▸ YOUR INSTRUCTIONS
Among the entries that follow, find every line with the word "Fortalecendo" and copy it.

▸ DATA FOR REVIEW
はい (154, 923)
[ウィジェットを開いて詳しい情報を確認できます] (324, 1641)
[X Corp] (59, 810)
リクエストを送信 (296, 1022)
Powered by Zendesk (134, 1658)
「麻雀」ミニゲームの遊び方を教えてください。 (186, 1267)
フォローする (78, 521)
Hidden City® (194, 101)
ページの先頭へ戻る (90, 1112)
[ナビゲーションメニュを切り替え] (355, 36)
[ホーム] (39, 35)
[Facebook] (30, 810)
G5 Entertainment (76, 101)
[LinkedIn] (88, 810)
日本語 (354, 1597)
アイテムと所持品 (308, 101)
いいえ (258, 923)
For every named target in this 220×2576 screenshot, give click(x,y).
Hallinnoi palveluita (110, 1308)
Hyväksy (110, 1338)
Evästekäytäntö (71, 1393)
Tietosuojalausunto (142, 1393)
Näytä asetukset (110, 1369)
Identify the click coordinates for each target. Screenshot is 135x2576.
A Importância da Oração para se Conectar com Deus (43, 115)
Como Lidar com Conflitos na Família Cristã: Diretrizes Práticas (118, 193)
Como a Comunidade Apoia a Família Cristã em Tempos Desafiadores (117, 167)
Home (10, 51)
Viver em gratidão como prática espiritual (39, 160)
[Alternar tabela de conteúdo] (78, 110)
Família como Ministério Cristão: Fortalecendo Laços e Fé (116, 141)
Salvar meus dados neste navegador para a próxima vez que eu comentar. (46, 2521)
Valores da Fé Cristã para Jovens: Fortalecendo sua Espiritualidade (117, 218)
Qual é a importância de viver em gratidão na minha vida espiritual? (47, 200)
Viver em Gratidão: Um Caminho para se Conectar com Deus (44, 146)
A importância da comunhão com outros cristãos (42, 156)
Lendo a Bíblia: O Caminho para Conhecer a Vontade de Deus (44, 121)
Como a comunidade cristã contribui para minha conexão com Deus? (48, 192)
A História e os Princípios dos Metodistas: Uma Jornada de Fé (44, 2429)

--

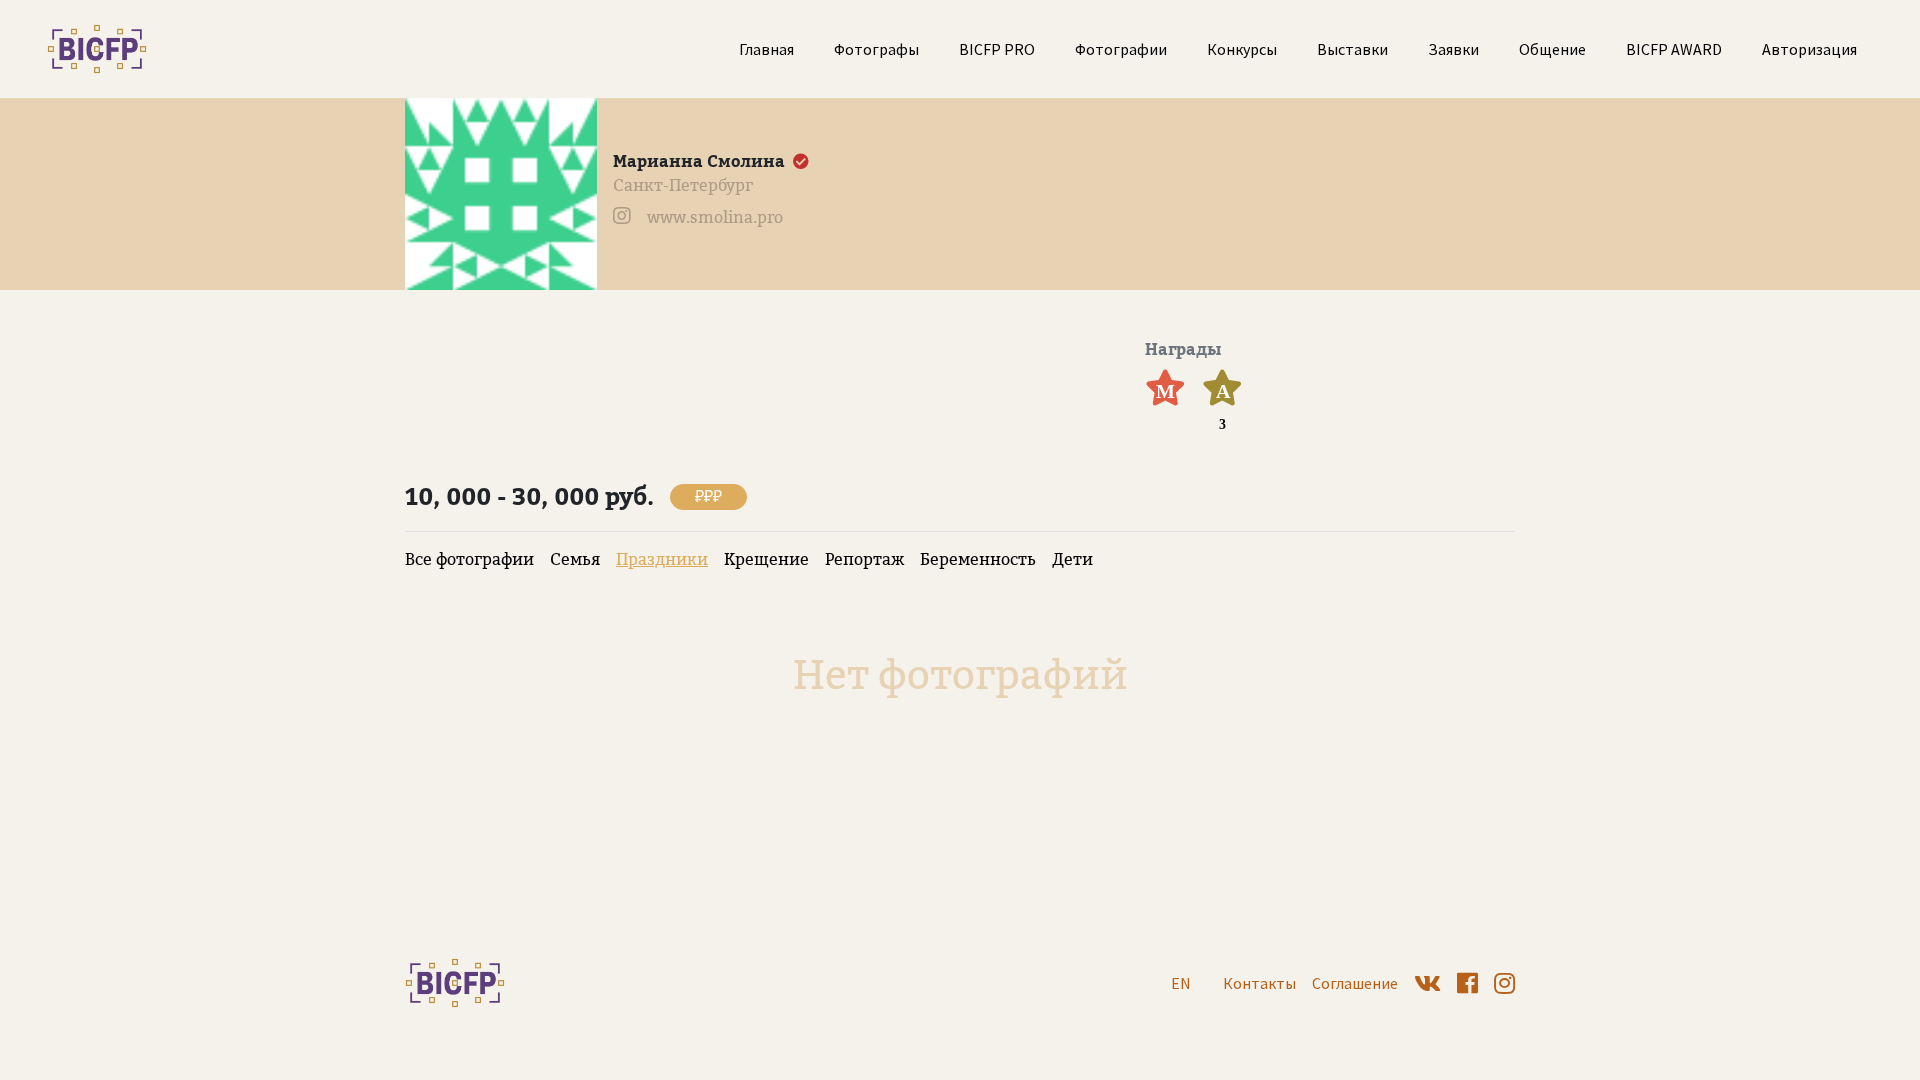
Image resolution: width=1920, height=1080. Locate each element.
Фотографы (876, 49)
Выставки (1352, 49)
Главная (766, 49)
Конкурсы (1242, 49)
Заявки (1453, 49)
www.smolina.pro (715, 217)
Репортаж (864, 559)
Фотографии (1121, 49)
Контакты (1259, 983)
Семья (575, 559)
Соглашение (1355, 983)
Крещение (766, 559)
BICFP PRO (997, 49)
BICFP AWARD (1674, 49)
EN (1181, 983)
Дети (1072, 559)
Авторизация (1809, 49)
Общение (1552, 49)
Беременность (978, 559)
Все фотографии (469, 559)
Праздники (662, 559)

--

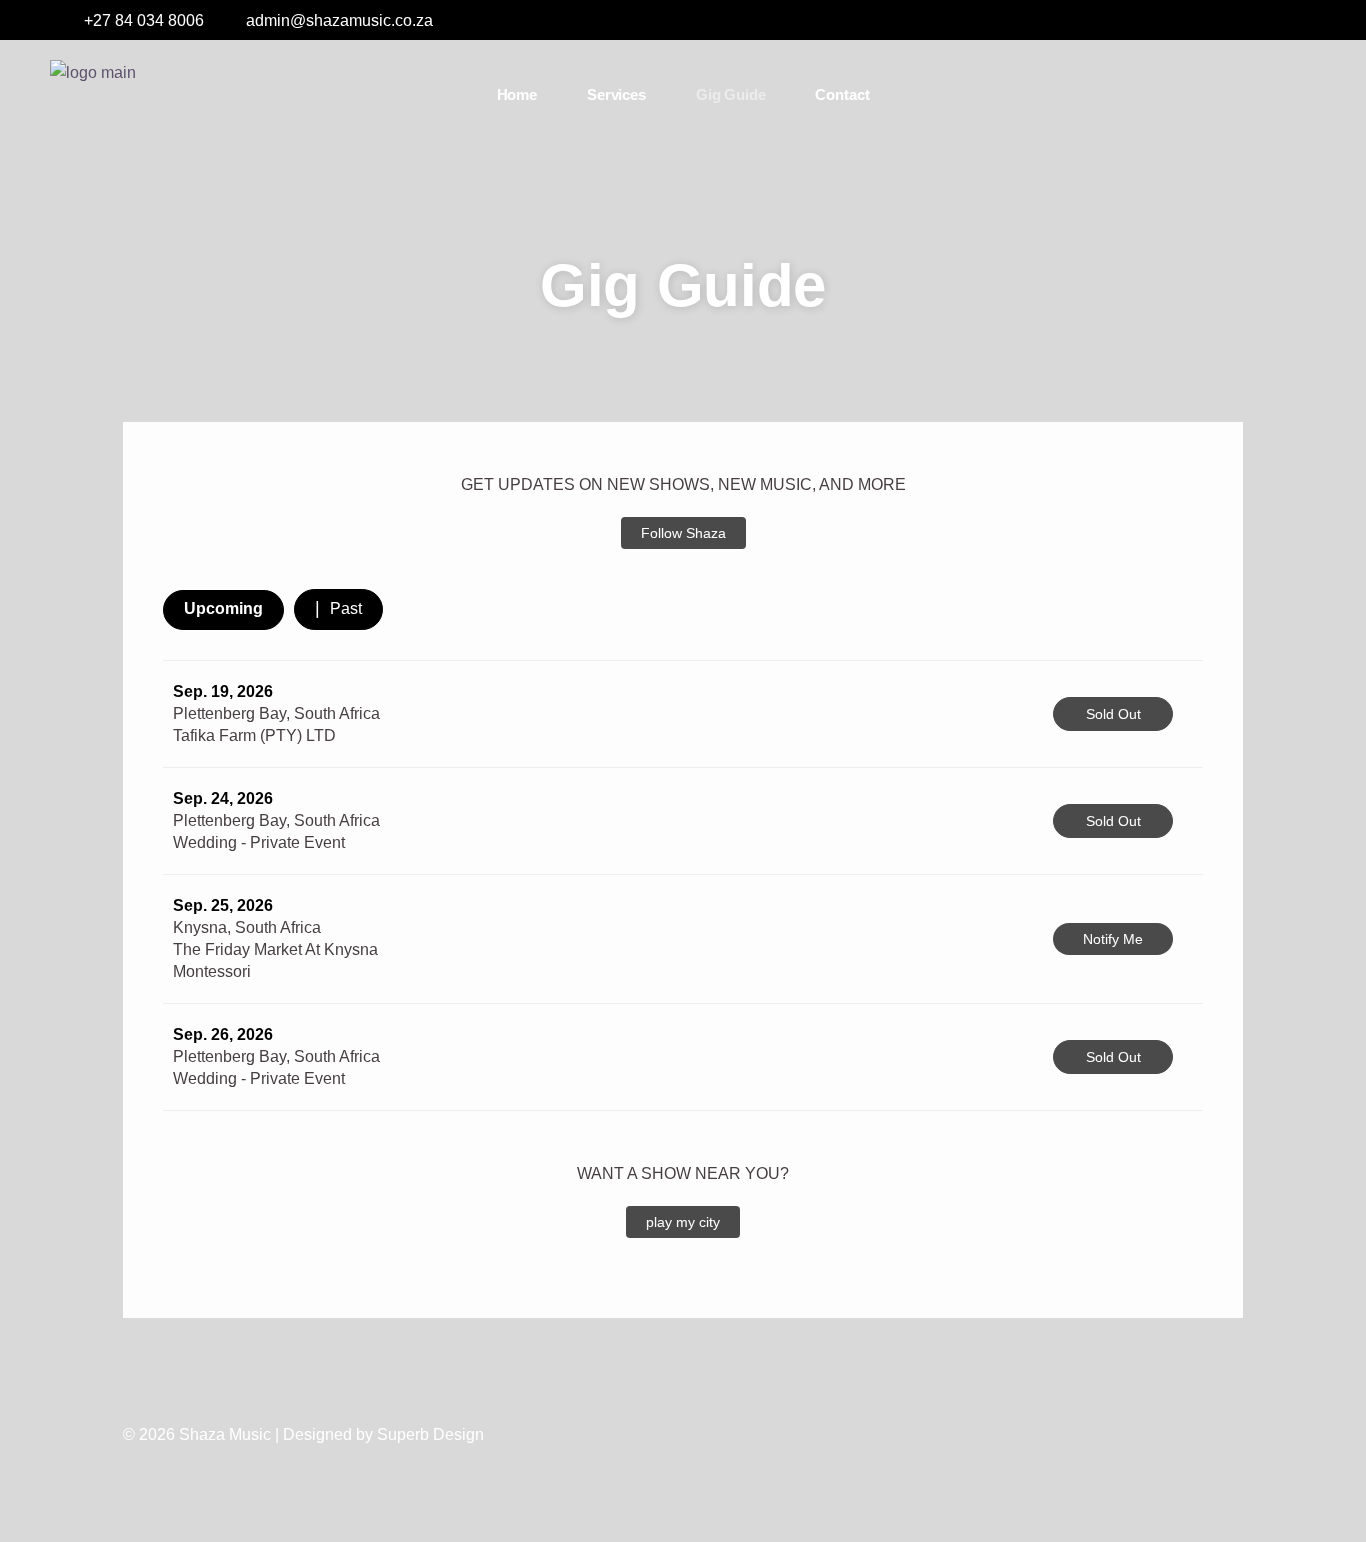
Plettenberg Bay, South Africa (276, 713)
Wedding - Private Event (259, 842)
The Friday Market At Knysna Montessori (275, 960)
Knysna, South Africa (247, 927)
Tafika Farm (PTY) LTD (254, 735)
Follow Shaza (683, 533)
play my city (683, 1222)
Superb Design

▸ OUTPUT FOR THIS EXERCISE
Família como Ministério Cristão: Fortalecendo Laços e Fé (116, 141)
Valores da Fé Cristã para Jovens: Fortalecendo sua Espiritualidade (117, 218)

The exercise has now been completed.